**** MATERIAL PROVIDED ****

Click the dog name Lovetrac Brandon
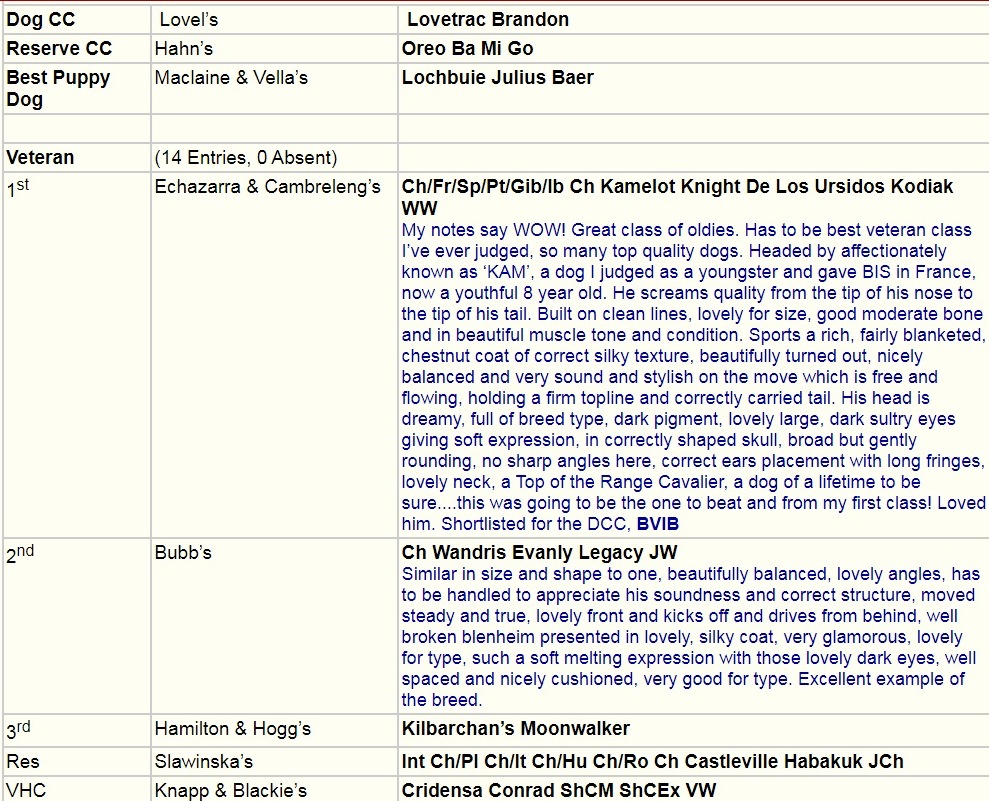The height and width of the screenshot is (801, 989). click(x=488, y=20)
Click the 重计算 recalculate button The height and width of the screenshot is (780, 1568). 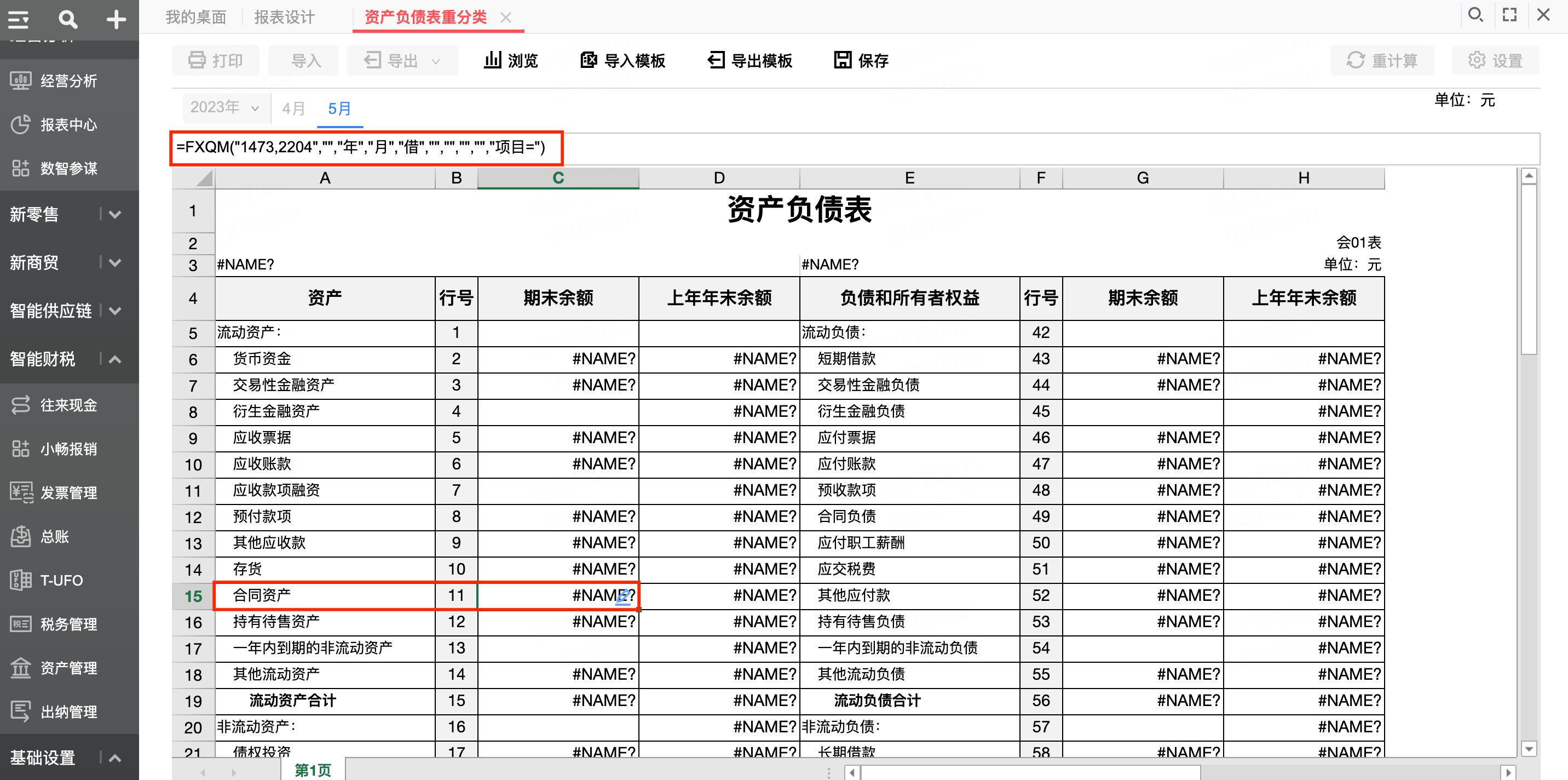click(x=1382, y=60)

****
**** MATERIAL PROVIDED ****

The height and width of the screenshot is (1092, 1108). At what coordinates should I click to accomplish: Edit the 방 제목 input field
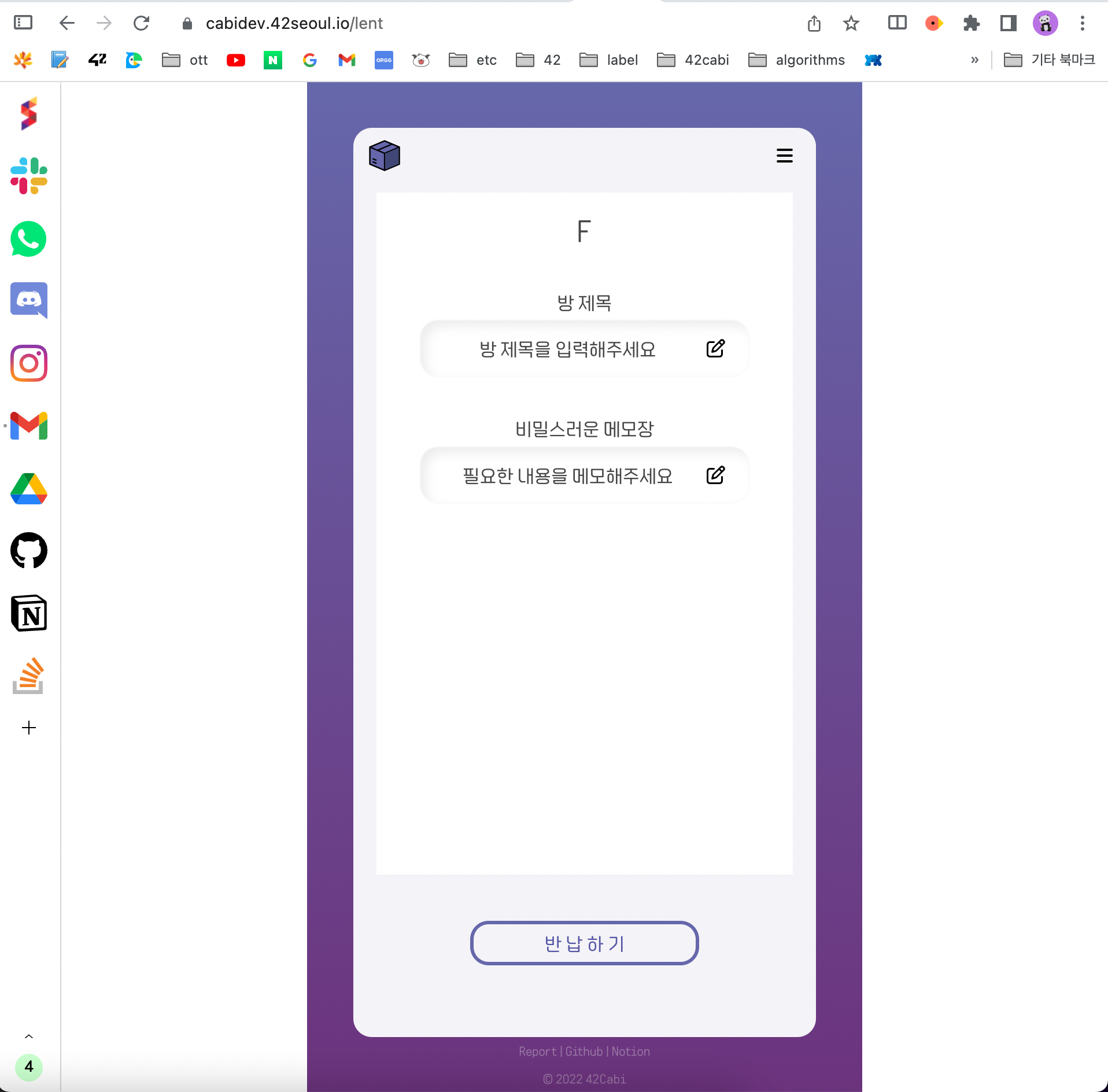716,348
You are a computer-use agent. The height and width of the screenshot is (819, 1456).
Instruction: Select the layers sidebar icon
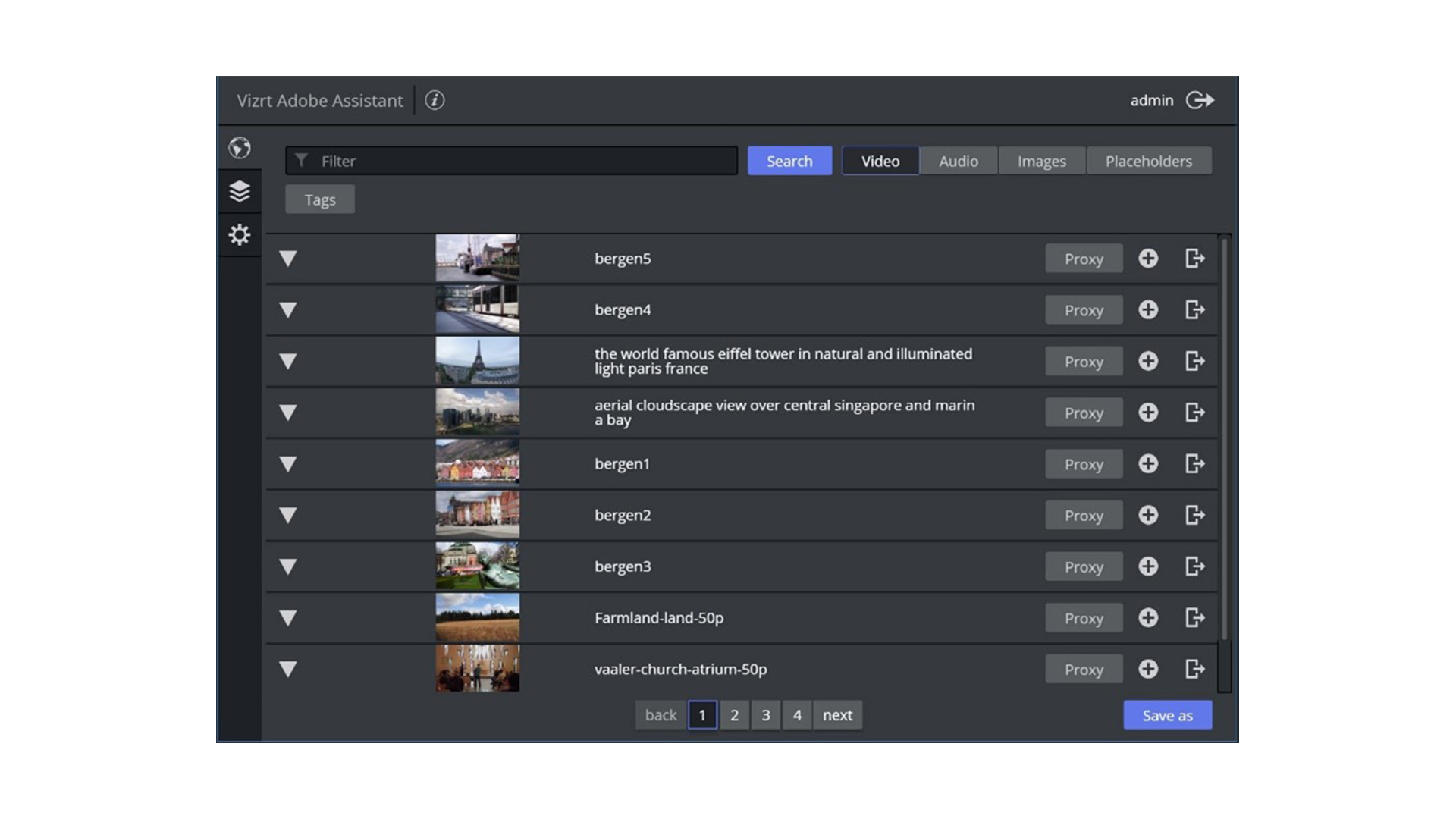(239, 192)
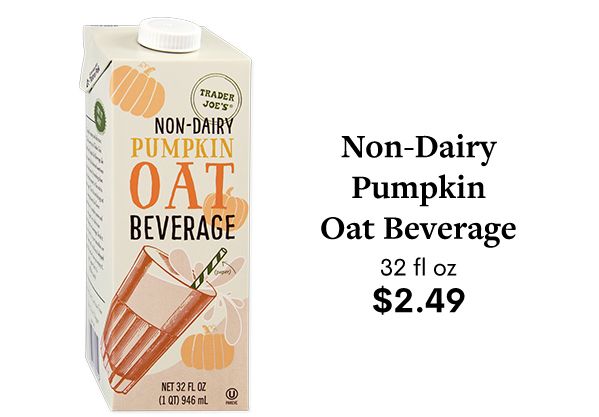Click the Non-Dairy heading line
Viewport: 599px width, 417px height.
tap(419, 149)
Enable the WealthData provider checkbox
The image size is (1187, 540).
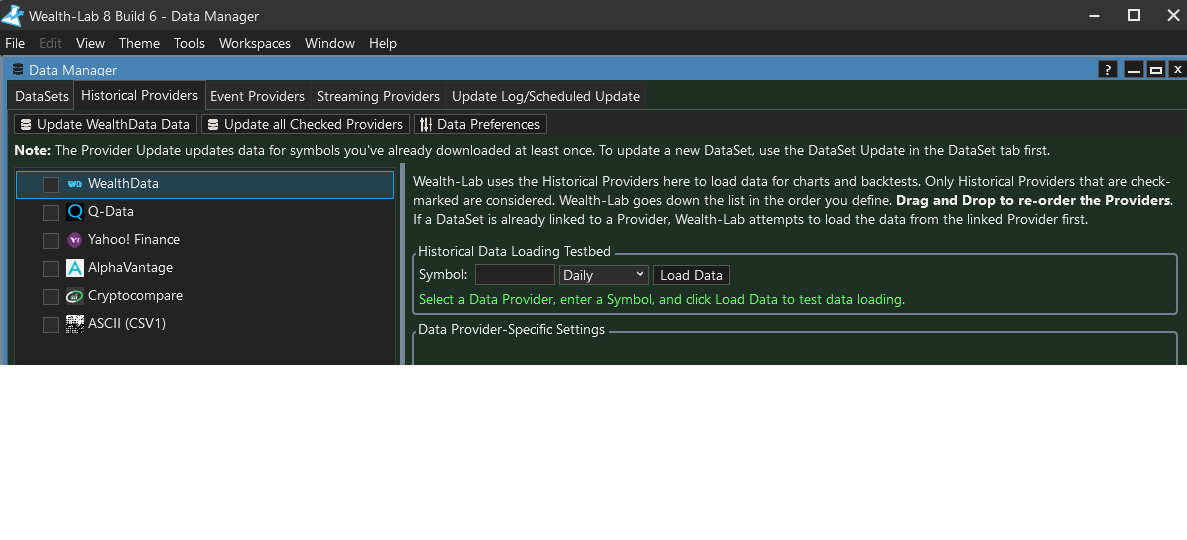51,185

****

EXERCISE TASK: Please rewrite the lines from the one with "The height and width of the screenshot is (1092, 1108)." up to and including the one with "tap(419, 149)" as a Markdown table with the columns Line number and Line text. Skip blank lines and leave the pictures out.

FULL SOLUTION:
| Line number | Line text |
|---|---|
| 1 | The height and width of the screenshot is (1092, 1108). At what coordinates should I click to accomplish: Edit the 방 제목 input field |
| 2 | 716,348 |
| 3 | You are a computer-use agent. The height and width of the screenshot is (819, 1456). |
| 4 | Instruction: Select the layers sidebar icon |
| 5 | (239, 192) |
| 6 | Click the Non-Dairy heading line |
| 7 | Viewport: 599px width, 417px height. |
| 8 | tap(419, 149) |